# START OF Text section
At least, that’s one quick version of Gnosticism.  The details vary, but the broad strokes are the same.  Regardless, we can easily see that Gnosticism and its offspring are inherently anti-Christian in nature.  They reject God’s Holiness, and elevate Satan to the role of a “good” god.  Like all forms of heresy—and sin!—Satan inverts and perverts the Truth.

And what is witchcraft, then, but an attempt to manipulate the spiritual world to do the bidding of humans in this world?  The Bible makes it very clear that witchcraft is not good.  We all know Exodus 22:18, a verse that has graced the opening title cards of many a bad horror film:  “Thou shalt not suffer a witch to live.”  1 Samuel 28:3-25 tells the story of King Saul consulting the Witch at Endor, seeking to speak with the ghost of the prophet Samuel.  For this violation of God’s Law—and its implicit lack of trust in God’s Providence—Saul lost his throne for himself and his heirs.
# END OF Text section
Set of tasks
**1)** In the passage on Gnosticism and witchcraft, why did Saul lose his throne for himself and his heirs? Explain in one to three sentences.
**2)** In the passage on Gnosticism and witchcraft, whose ghost was King Saul hoping to speak with?
**3)** Continue the passage on Gnosticism and witchcraft from its last sentence.
# START OF Listing
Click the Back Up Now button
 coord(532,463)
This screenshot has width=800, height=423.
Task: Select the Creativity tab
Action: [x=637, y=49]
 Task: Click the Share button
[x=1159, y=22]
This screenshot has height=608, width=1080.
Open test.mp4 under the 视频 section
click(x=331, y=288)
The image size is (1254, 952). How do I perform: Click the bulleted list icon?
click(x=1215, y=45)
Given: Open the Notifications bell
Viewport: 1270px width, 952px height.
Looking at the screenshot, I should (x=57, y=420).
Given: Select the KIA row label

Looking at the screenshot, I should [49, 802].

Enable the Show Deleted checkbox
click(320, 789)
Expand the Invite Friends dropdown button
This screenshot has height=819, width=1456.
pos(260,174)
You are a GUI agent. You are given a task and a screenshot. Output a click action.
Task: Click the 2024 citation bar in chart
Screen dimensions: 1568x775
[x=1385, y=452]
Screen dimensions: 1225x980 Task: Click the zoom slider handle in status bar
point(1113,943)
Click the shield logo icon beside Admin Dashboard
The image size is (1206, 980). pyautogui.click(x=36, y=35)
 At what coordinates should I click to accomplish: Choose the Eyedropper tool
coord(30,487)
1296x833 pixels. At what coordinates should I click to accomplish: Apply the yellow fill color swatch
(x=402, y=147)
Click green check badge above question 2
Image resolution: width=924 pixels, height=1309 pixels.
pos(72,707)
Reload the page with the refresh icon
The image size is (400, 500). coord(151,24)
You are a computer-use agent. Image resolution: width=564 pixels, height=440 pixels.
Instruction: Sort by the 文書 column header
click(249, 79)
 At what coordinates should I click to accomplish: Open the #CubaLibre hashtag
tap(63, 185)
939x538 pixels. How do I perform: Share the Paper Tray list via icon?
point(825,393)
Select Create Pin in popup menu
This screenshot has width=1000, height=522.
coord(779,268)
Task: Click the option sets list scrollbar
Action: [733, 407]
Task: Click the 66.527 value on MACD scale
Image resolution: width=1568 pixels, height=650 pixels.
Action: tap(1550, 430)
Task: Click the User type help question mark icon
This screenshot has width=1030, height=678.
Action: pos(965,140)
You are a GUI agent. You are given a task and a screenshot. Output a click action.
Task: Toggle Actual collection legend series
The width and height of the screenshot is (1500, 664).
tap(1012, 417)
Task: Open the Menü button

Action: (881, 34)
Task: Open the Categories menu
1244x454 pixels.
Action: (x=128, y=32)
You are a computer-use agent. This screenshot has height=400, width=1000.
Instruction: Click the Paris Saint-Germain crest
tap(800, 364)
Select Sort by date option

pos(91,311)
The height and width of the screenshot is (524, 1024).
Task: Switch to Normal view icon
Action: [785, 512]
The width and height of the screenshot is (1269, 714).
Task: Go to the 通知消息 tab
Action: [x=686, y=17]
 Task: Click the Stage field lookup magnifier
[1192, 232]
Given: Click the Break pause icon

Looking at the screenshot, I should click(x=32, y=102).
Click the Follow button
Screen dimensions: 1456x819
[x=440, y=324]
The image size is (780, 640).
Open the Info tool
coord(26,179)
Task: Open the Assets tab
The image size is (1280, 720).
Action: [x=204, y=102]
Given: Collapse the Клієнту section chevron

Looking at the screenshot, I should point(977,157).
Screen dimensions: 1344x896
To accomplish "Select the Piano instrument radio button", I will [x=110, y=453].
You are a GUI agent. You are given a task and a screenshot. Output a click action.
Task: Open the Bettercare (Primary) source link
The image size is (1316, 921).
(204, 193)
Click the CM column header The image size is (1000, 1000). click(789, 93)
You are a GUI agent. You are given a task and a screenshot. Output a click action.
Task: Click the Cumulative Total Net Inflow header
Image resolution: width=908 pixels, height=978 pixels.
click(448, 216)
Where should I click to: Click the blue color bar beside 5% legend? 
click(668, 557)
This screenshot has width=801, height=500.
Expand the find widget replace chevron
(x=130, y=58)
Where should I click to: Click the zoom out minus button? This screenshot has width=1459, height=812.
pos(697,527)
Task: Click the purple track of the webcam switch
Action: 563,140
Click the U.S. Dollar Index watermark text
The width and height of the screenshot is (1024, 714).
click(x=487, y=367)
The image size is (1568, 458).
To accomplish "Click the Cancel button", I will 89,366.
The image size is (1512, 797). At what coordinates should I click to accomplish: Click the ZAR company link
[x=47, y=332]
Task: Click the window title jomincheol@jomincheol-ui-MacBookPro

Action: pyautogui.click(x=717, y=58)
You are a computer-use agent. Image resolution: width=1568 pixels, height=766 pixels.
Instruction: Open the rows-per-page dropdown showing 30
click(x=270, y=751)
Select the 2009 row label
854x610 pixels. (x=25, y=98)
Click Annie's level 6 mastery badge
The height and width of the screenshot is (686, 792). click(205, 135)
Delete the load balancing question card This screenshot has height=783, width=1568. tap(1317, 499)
# END OF Listing
Answer set
**1)** Saul consulted the Witch at Endor to speak with the ghost of the prophet Samuel. The text calls this a violation of God's Law that implicitly showed a lack of trust in God's Providence, and it says Saul lost his throne for it.

**2)** The ghost of the prophet Samuel.

**3)**
I’m not advocating we go around staking overweight YouTube lesbians who claim to be witches (although I love Brian Neimeier‘s non-violent and cheeky “Witch Test“), but we need to be mindful of how easy it is to fall into heresy.  Christianity is a difficult faith at times, even though in some ways, it is the easiest:  Christ Offers us the free Gift of His Grace; Salvation is available to us, if only we will receive it.  But there are certainly difficult passages, and reconciling the God of the Old Testament with the Christ of the New Testament has presented a perennial struggle for some Christians.

Of course, even that dichotomy is false—and potential form of heresy!  The God of the Old Testament is the God of the New—and the God of today and forever!  God Does Not Change.

Nevertheless, some groups have failed to make the reconciliation; coupled with the Gnostic influences from Persia (via Manichaeism), the Middle Ages saw the rise of a fascinating, complex heresy, one that was rooted out—brutally but, I would argue, necessarily—by the Catholic Church:  the Cathars.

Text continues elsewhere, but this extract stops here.